Data in this exercise:

........

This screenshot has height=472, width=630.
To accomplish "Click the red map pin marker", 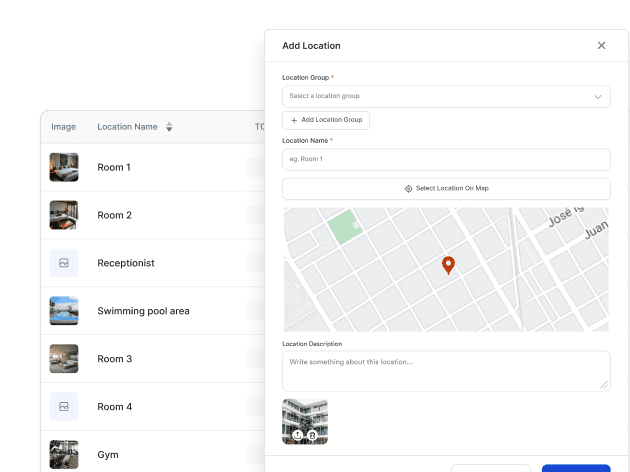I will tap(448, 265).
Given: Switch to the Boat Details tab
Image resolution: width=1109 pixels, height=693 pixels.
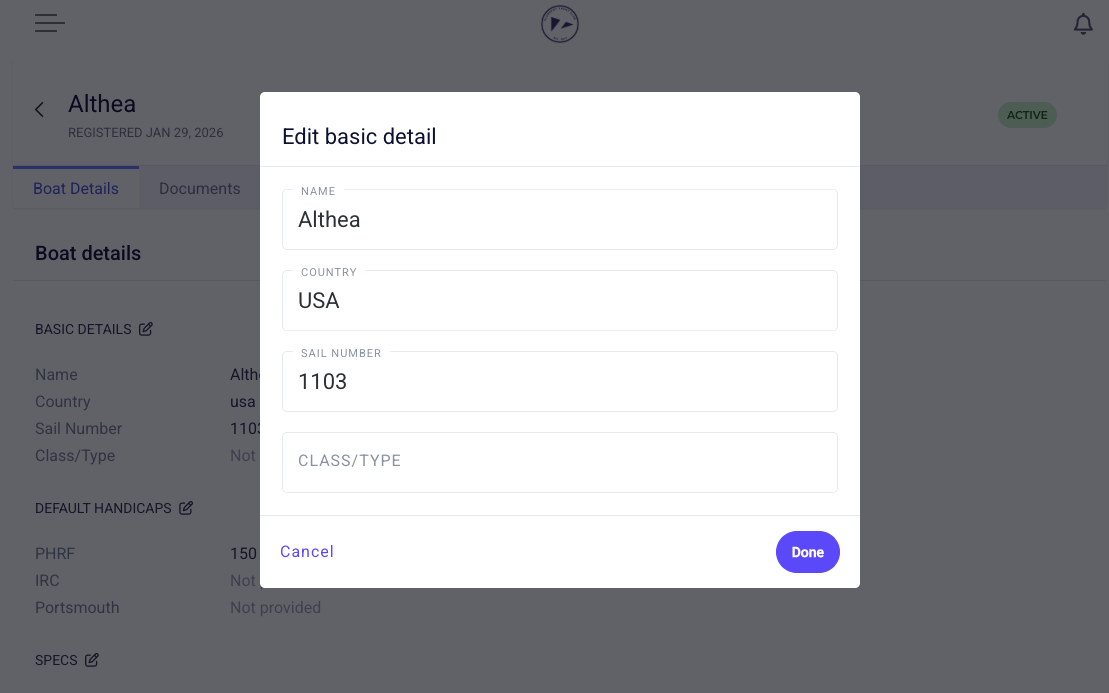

........

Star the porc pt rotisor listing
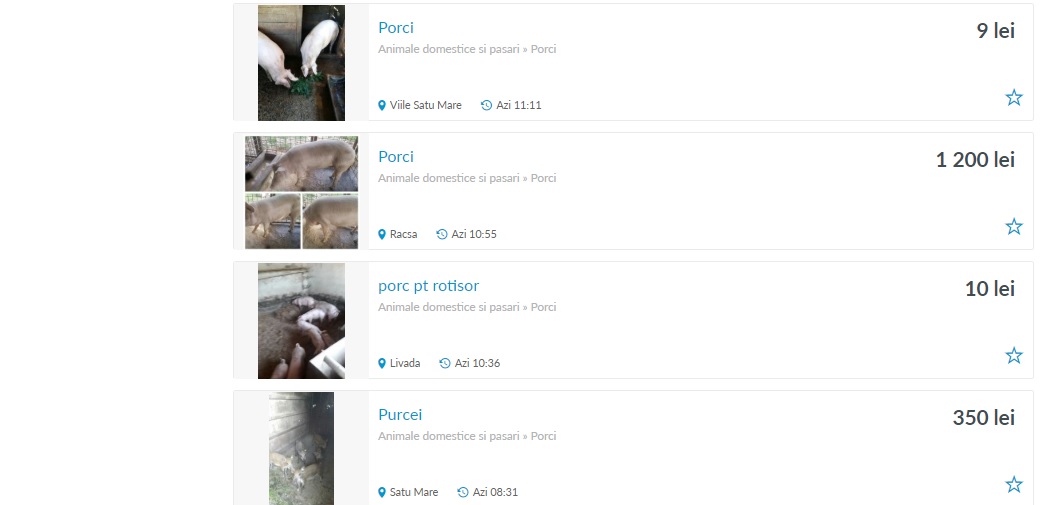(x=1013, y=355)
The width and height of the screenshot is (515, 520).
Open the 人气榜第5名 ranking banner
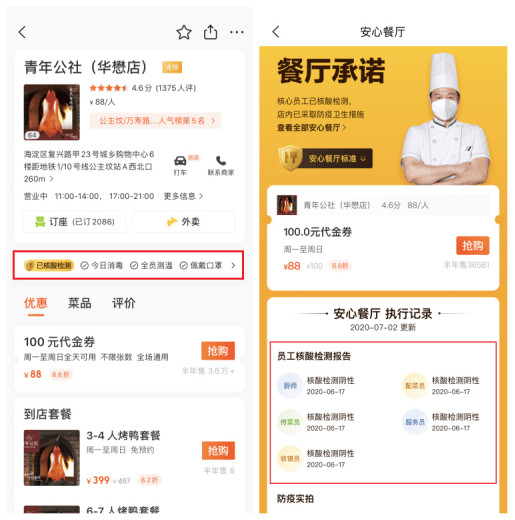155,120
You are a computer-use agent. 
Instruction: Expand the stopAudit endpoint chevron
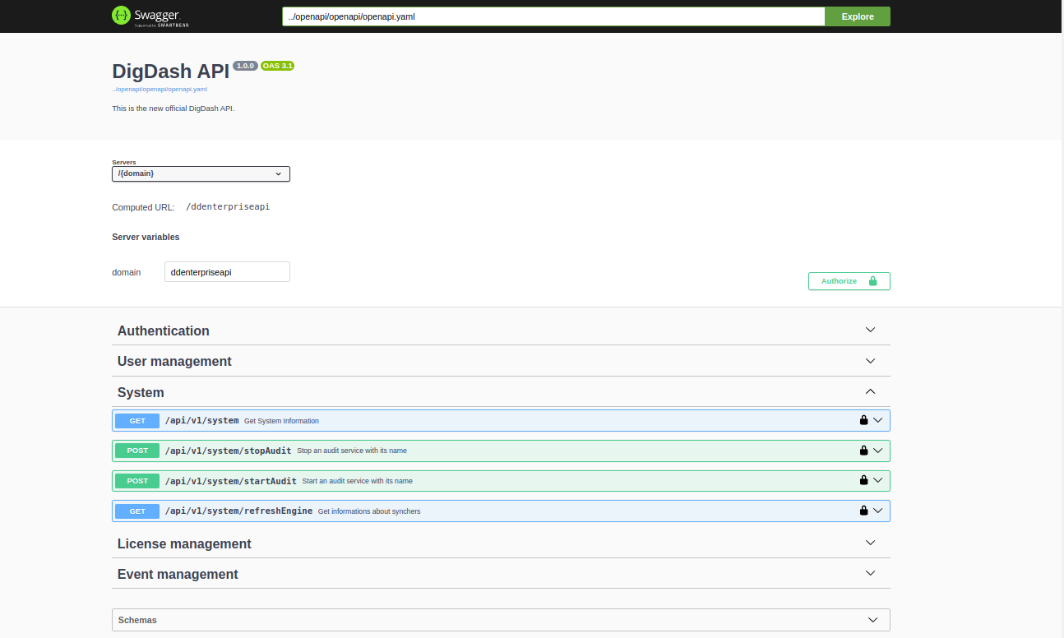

........

Work item:
Reproduce each line above that contains "height".

Response area:
This screenshot has height=472, width=630.
Image resolution: width=1109 pixels, height=693 pixels.
The width and height of the screenshot is (515, 520).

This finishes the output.